Aquellos años fueron los mejores de mi vida y nunca volverán a repetirse. Estaba feliz por lo mucho que aprendía, por ganarme la vida decentemente, pero sobre todo, por qué ocultarlo, por lo que ligaba. Hoy sé que aquello era inmaduro sentimiento, pero conocí a chicas maravillosas. Hubo tantas que su recuerdo se amontona. Recuerdo a G., reclutada en la Escuela de Enfermeras de La Paz, que había participado como ayudante de dirección en un corto que protagonizaba Tino Casal. Lo pasaban en el Alphaville y fuímos varias veces a verle. Cantaba en él aquella canción de "champú, peine y brillantina". Un día coincidí con Casal en un bar de copas y le hablé del corto.

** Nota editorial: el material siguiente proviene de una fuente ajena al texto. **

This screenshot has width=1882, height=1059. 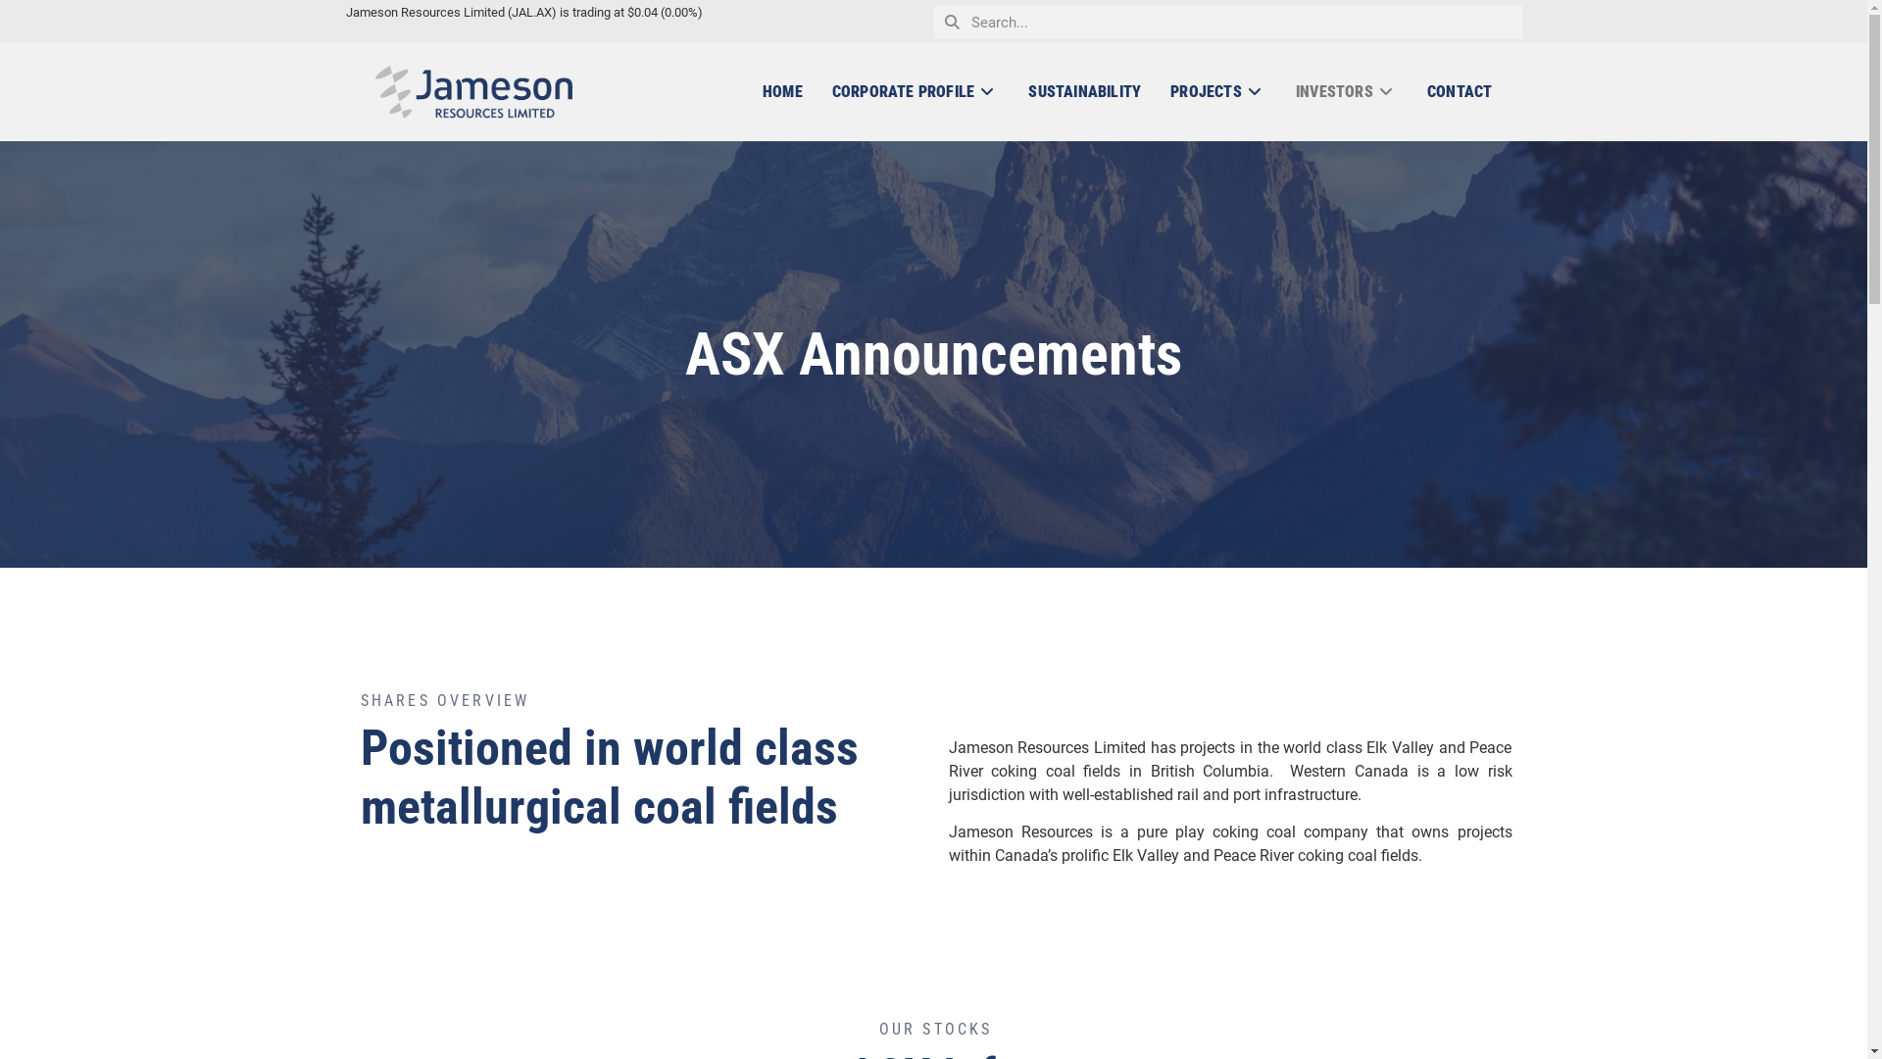 I want to click on 'INVESTORS', so click(x=1280, y=91).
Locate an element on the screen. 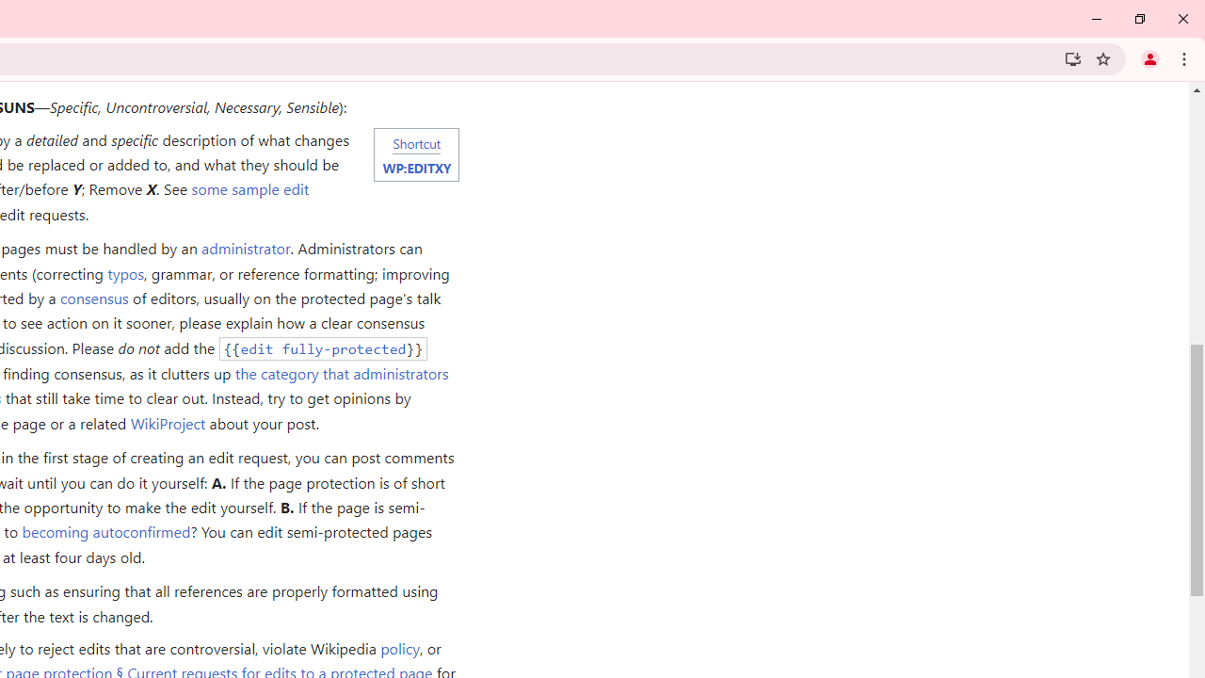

Pensó que quería ligar con él y pasé un mal rato. Pero quizás la que mas influyó en mi fue E.V., una estudiante de Medicina brillantísima, y que por tanto me evitaba problemas de conciencia. Aquella criatura me superaba, era demasiado lista y guapa para mi. Me dio muchas lecciones. La recuerdo en la Nochevieja del 83 en el Palace, que se celebró,curiosamente, a mediados de Diciembre. Actuaban Golpes Bajos y mi E. V. se fumaba un porro detrás de otro. Se enfrentó a unos tíos que la dijeron algo y cuando acudí a defenderla me dijo displicente: "Dito -así me llamaba- paassso de que me defiendas, me basto yo sola con estos macarras". Otra ocasión, muchos años después, ella ya trabajaba, me invitó a conocer su nueva casa. Me puse pesadito, en plan sobón y tal, hasta que ella me dijo muy seria: "Vale Dito, vamos a echar un polvo, pero la próxima vez vienes ya follado". La quería tanto que le regalé mi chupa de cuero, única porque en su espalda llevaba pintado en rojo chorreante HELL. Sé que es difícil de entender, pero E. y E.V. se hicieron grandes amigas y salían a tomar copas ellas dos solas. "Sin el pesado de Dito", decían. La perdí la pista, pero hace unas semanas la reconocí en un reportaje en televisión. Hablaba desde Kenia, donde trabajaba en Médicos sin Fronteras. Me sorprendió verla, pues tuvo que huir de aquel país hace algunos años, perseguida por un novio Sijh que allí tenía, que a mas de celoso era campeón de rallyes. Corría solo el de Kenia, pero quedaba siempre entre los diez primeros. Mereció la pena conocerla, mucho.